Cauliflower can often come across as dull if not prepared with care, but roasting it in a high-heat oven brings out rich, savoury flavors that can elevate it to a hearty vegetarian entrée.
In this recipe by Christopher Kimball, thick cauliflower steaks are sliced from the center of the head, brushed with olive oil, and seasoned generously with salt and pepper. These steaks are then roasted at a high temperature until they become tender with crispy, golden edges, delivering a satisfying umami punch.

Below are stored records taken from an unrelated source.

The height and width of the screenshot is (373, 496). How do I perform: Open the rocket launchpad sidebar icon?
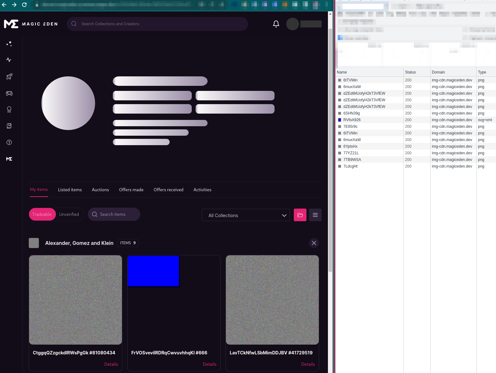click(x=9, y=77)
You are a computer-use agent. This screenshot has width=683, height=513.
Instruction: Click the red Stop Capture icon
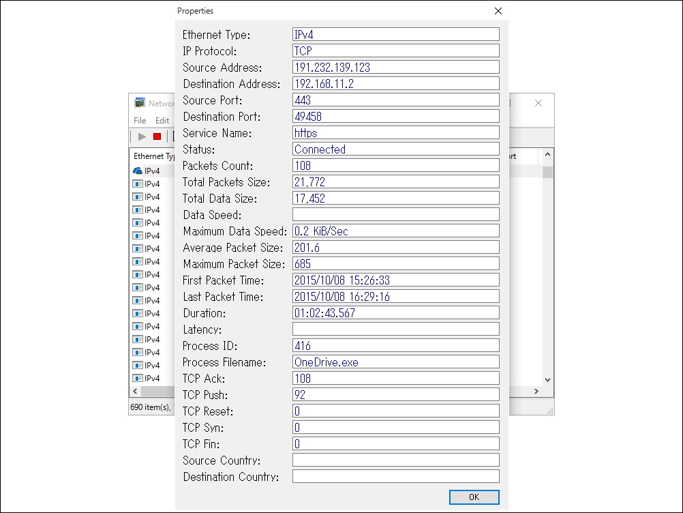(157, 136)
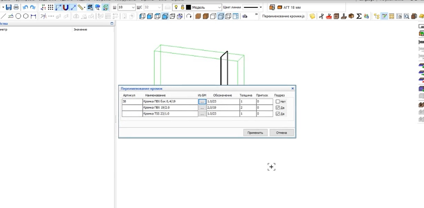
Task: Toggle the red magnet snap icon
Action: coord(66,7)
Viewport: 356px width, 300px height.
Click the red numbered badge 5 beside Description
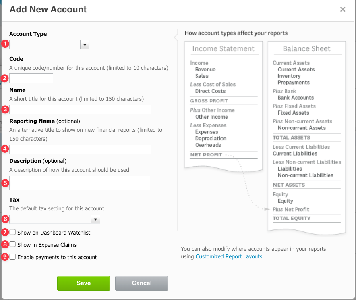(x=5, y=183)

Before the final roast, the cauliflower is topped with a flavuorful blend of Parmesan cheese, briny capers, and tangy pickled peppers, creating a salty, slightly spicy layer that complements the vegetable’s natural sweetness. For an extra burst of flavor, South African Juanita (or Peppadew) peppers are recommended, though any sweet pickled variety will work. Make sure to blot the peppers and capers to reduce moisture and encourage a beautiful browning.
From one cauliflower head, you'll get two solid steaks, while the remaining florets can be repurposed into cauliflower rice, soup, or roasted as a separate dish—nothing goes to waste!
Cauliflower Steaks with Pickled Peppers, Capers and Parmesan
Start to finish: 45 minutes
Servings: 4 to 6
Ingredients:
Two 2- to 2½-pound cauliflower heads, trimmed
6 tablespoons extra-virgin olive oil, divided
Kosher salt and ground black pepper
½ cup Peppadew peppers OR sweet cherry peppers, patted dry and finely chopped
½ cup lightly packed fresh flat-leaf parsley, chopped
1 ounce Parmesan cheese, finely grated (½ cup)
¼ cup drained capers, patted dry and roughly chopped
Directions:
Heat the oven to 500°F with a rack in the middle position. Mist a rimmed baking sheet with cooking spray.
Halve each cauliflower top to bottom. From the cut side of each half, slice off a 1½-inch-thick slab to make a total of 4 “steaks”; reserve the ends for another use.
Brush the steaks on all sides with 4 tablespoons of oil and season with salt and pepper.
Roast on the prepared baking sheet until browned on the bottoms, about 20 minutes.
Meanwhile, in a small bowl, stir together the Peppadews, parsley, Parmesan, capers and the remaining 2 tablespoons oil.
After the cauliflower has roasted for 20 minutes, spread the Peppadew mixture onto the steaks.
Continue to roast until the topping is well browned and the steaks are tender, another 8 to 10 minutes.